= Exercise requirements =
Every line below that has the string "dropdown" adds one to the count. Give that count by itself.

[Exercise material — start]

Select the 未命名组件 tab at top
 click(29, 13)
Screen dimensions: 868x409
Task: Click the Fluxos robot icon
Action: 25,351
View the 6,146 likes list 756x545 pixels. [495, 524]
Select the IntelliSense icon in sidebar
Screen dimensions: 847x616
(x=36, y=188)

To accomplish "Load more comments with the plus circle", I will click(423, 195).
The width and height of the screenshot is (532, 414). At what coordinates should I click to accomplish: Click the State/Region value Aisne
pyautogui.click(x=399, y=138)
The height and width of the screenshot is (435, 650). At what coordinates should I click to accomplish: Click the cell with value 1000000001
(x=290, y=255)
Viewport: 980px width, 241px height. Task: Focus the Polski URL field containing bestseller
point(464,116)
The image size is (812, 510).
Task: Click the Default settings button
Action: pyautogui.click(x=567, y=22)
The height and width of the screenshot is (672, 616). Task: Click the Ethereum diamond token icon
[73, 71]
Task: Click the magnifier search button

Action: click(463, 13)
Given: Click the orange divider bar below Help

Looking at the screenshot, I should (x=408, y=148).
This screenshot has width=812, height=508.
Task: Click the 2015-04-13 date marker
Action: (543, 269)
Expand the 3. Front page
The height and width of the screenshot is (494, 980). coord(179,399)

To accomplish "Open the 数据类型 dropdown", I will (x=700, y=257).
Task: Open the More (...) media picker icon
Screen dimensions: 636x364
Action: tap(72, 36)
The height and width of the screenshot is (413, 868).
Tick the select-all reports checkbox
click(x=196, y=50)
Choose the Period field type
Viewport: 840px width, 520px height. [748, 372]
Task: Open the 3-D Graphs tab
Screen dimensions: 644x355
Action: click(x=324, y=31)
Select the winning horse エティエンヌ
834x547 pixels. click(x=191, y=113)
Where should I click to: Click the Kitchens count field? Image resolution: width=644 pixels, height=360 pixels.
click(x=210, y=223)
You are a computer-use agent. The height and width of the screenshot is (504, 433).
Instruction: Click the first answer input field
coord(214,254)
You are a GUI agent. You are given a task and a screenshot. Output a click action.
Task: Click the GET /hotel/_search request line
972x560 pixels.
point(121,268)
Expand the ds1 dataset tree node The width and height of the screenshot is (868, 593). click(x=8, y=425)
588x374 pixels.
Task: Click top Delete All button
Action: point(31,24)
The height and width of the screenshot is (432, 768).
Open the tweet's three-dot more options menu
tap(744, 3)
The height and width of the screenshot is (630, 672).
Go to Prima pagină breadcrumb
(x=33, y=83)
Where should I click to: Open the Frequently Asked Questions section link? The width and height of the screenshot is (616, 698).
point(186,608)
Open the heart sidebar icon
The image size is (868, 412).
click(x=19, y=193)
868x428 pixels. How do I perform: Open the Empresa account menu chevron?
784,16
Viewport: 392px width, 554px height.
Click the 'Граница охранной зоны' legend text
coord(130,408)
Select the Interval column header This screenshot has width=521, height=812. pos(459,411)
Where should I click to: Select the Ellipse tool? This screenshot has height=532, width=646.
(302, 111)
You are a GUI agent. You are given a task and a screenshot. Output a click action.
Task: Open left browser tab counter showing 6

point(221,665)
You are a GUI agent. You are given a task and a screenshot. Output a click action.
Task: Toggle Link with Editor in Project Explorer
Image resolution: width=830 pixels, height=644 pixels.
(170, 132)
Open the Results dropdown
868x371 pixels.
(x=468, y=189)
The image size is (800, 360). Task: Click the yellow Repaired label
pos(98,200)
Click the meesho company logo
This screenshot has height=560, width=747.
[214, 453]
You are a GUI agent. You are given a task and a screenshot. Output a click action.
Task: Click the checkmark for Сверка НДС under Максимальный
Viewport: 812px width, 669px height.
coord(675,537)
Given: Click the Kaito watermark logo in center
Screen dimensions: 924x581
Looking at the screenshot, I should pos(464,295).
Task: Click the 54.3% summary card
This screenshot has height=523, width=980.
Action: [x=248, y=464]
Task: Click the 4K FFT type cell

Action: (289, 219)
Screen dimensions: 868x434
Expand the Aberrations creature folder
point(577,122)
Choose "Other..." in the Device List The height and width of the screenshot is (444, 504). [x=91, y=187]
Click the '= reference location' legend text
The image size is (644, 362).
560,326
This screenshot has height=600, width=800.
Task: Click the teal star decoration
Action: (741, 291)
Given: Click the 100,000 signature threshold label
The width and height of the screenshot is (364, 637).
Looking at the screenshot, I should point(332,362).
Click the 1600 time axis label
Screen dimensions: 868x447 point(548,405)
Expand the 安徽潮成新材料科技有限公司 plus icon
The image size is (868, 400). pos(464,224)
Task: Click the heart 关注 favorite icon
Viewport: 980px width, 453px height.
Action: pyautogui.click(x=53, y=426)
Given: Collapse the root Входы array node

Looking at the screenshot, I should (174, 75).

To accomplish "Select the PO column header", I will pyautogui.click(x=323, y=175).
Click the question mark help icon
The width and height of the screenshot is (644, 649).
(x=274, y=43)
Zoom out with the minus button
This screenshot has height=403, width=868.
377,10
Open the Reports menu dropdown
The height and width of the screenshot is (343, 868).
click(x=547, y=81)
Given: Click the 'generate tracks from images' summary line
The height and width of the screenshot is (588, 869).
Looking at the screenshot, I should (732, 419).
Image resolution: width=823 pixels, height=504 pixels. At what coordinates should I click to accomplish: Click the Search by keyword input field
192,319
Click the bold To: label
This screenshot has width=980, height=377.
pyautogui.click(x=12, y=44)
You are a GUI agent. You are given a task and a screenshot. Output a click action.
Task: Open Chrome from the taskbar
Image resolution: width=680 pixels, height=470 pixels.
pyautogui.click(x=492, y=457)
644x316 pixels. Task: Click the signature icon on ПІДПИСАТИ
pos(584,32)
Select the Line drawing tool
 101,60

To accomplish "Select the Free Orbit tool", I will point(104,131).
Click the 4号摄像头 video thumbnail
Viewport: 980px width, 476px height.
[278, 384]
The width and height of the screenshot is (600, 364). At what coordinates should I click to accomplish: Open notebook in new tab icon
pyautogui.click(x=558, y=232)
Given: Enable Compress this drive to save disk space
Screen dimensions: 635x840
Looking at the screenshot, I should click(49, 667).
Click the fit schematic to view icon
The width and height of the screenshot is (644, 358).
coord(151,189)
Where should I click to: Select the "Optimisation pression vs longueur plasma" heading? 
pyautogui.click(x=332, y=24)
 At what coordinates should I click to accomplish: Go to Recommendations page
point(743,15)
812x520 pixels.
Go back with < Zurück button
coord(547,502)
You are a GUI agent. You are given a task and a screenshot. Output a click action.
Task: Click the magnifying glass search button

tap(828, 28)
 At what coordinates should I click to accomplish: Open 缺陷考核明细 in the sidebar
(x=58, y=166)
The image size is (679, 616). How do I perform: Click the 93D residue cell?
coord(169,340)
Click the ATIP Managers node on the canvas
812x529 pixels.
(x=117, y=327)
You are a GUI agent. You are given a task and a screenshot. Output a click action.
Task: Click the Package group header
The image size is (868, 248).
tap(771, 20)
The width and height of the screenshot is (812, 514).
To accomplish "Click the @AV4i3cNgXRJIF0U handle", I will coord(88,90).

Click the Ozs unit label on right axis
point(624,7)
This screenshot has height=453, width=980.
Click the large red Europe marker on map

[Exercise material — finish]

= Output for this task =
3